Results

Figure 3Model performance in the holdout test dataset and external validation dataset as a function of observation period
(A) AUROC as a function of time after ICU admission and (B) AUROC as a function of time before ICU discharge. The metrics for each timepoint in the graphs are displayed in the tables below with 95% CIs in parentheses. AUROC=area under the receiver operating characteristic curve. MCC=Matthews correlation coefficient. PPV=positive predictive value. NPV=negative predictive value. LRP=likelihood ratio positive. LRN=likelihood ratio negative. Prop=proportion of the total number of test patients admitted at a given timepoint. ICU=intensive care unit.
TableBaseline characteristics of the ICU patients in the training, test, and external validation datasets
Data are n (%) or median (IQR). For patients with multiple admissions, the data provided are from the first admission. ICU=intensive care unit.

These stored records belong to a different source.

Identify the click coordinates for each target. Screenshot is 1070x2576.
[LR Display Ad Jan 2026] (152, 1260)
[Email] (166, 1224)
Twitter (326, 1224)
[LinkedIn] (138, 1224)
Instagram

Figure 4The impact of the input features on predictions
(A) The model includes both continuous and binary input features. Continuous features vary from low to high values, whereas binary features are either present or absent. Each dot represents the impact of a feature on the mortality prediction for one patient at a given point in time. As new mortality estimates are hourly, any given patient can be represented multiple times, depending on the duration of the ICU admission. Dots to the left represent patients with feature values that pull the prediction towards survival and dots to the right represent patients with feature values that drag the prediction towards non-survival. (B) The theoretical impact of the input features in the original SAPS III model on predictions. The calculations are based on a distribution of SAPS III admission scores between 25 and 110. The calibration for northern Europe is used. ICU=intensive care unit. dept=department. NYHA=New York Heart Association. SAPS=Simplified Acute Physiology Score. *Binary feature. †Combined kidney and pancreas, or other transplantation.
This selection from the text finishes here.